What you need to do
Copy all of the following rows without changing anything.

((

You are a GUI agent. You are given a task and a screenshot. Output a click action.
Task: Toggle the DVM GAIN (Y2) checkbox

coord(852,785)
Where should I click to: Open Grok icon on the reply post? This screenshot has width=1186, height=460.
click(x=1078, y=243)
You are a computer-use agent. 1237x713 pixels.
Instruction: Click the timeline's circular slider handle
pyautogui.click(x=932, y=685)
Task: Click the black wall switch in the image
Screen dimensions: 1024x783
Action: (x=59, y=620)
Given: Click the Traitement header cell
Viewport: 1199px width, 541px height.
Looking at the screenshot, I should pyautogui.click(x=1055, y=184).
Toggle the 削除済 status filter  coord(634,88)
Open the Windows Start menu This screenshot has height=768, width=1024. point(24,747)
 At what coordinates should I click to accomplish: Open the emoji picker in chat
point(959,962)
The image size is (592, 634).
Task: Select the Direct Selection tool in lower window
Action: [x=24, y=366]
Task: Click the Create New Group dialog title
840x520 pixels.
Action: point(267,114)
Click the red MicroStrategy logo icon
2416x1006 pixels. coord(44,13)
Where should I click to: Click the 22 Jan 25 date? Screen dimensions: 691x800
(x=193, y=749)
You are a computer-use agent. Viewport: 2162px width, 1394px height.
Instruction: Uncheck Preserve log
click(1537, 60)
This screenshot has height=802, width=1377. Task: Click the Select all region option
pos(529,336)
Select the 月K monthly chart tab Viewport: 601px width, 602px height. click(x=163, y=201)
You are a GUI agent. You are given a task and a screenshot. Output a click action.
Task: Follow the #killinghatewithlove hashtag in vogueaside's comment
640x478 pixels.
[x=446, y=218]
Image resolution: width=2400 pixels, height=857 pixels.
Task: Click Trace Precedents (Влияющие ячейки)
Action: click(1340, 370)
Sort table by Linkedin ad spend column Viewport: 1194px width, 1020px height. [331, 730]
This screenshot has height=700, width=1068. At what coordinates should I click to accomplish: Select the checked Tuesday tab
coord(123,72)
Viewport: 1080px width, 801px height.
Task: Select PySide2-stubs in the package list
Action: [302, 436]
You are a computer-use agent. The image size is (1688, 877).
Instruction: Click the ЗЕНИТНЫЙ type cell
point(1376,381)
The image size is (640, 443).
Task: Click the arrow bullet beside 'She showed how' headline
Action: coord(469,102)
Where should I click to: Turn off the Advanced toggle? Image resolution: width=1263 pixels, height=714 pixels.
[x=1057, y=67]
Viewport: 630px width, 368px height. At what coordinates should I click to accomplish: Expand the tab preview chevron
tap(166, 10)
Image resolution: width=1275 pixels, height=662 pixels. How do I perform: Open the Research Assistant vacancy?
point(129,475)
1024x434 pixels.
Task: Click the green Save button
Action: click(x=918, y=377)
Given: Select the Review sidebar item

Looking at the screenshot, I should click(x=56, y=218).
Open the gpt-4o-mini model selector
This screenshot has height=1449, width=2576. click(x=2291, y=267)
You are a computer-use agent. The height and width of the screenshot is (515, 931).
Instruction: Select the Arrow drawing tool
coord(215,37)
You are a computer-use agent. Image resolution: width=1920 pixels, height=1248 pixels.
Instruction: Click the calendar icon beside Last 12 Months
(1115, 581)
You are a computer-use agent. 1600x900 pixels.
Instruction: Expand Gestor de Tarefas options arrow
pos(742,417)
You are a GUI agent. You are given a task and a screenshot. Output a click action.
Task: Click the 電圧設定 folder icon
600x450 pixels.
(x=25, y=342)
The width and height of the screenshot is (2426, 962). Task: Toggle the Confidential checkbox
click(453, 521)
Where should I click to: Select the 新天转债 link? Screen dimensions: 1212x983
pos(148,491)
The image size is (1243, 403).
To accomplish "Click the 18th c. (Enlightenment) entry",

))

Response to this exercise
You are a GUI agent. You are given a task and a screenshot. Output a click action.
Task: Toggle the DVM GAIN (Y2) checkbox

coord(852,785)
Where should I click to: Open Grok icon on the reply post? This screenshot has width=1186, height=460.
click(x=1078, y=243)
You are a computer-use agent. 1237x713 pixels.
Instruction: Click the timeline's circular slider handle
pyautogui.click(x=932, y=685)
Task: Click the black wall switch in the image
Screen dimensions: 1024x783
Action: (x=59, y=620)
Given: Click the Traitement header cell
Viewport: 1199px width, 541px height.
Looking at the screenshot, I should pyautogui.click(x=1055, y=184).
Toggle the 削除済 status filter  coord(634,88)
Open the Windows Start menu This screenshot has height=768, width=1024. point(24,747)
 At what coordinates should I click to accomplish: Open the emoji picker in chat
point(959,962)
The image size is (592, 634).
Task: Select the Direct Selection tool in lower window
Action: [x=24, y=366]
Task: Click the Create New Group dialog title
840x520 pixels.
Action: point(267,114)
Click the red MicroStrategy logo icon
2416x1006 pixels. coord(44,13)
Where should I click to: Click the 22 Jan 25 date? Screen dimensions: 691x800
(x=193, y=749)
You are a computer-use agent. Viewport: 2162px width, 1394px height.
Instruction: Uncheck Preserve log
click(1537, 60)
This screenshot has height=802, width=1377. Task: Click the Select all region option
pos(529,336)
Select the 月K monthly chart tab Viewport: 601px width, 602px height. click(x=163, y=201)
You are a GUI agent. You are given a task and a screenshot. Output a click action.
Task: Follow the #killinghatewithlove hashtag in vogueaside's comment
640x478 pixels.
[x=446, y=218]
Image resolution: width=2400 pixels, height=857 pixels.
Task: Click Trace Precedents (Влияющие ячейки)
Action: click(1340, 370)
Sort table by Linkedin ad spend column Viewport: 1194px width, 1020px height. [331, 730]
This screenshot has height=700, width=1068. At what coordinates should I click to accomplish: Select the checked Tuesday tab
coord(123,72)
Viewport: 1080px width, 801px height.
Task: Select PySide2-stubs in the package list
Action: [302, 436]
You are a computer-use agent. The image size is (1688, 877).
Instruction: Click the ЗЕНИТНЫЙ type cell
point(1376,381)
The image size is (640, 443).
Task: Click the arrow bullet beside 'She showed how' headline
Action: coord(469,102)
Where should I click to: Turn off the Advanced toggle? Image resolution: width=1263 pixels, height=714 pixels.
[x=1057, y=67]
Viewport: 630px width, 368px height. At what coordinates should I click to accomplish: Expand the tab preview chevron
tap(166, 10)
Image resolution: width=1275 pixels, height=662 pixels. How do I perform: Open the Research Assistant vacancy?
point(129,475)
1024x434 pixels.
Task: Click the green Save button
Action: click(x=918, y=377)
Given: Select the Review sidebar item

Looking at the screenshot, I should click(x=56, y=218).
Open the gpt-4o-mini model selector
This screenshot has height=1449, width=2576. click(x=2291, y=267)
You are a computer-use agent. The height and width of the screenshot is (515, 931).
Instruction: Select the Arrow drawing tool
coord(215,37)
You are a computer-use agent. Image resolution: width=1920 pixels, height=1248 pixels.
Instruction: Click the calendar icon beside Last 12 Months
(1115, 581)
You are a computer-use agent. 1600x900 pixels.
Instruction: Expand Gestor de Tarefas options arrow
pos(742,417)
You are a GUI agent. You are given a task and a screenshot. Output a click action.
Task: Click the 電圧設定 folder icon
600x450 pixels.
(x=25, y=342)
The width and height of the screenshot is (2426, 962). Task: Toggle the Confidential checkbox
click(453, 521)
Where should I click to: Select the 新天转债 link? Screen dimensions: 1212x983
pos(148,491)
The image size is (1243, 403).
To accomplish "Click the 18th c. (Enlightenment) entry",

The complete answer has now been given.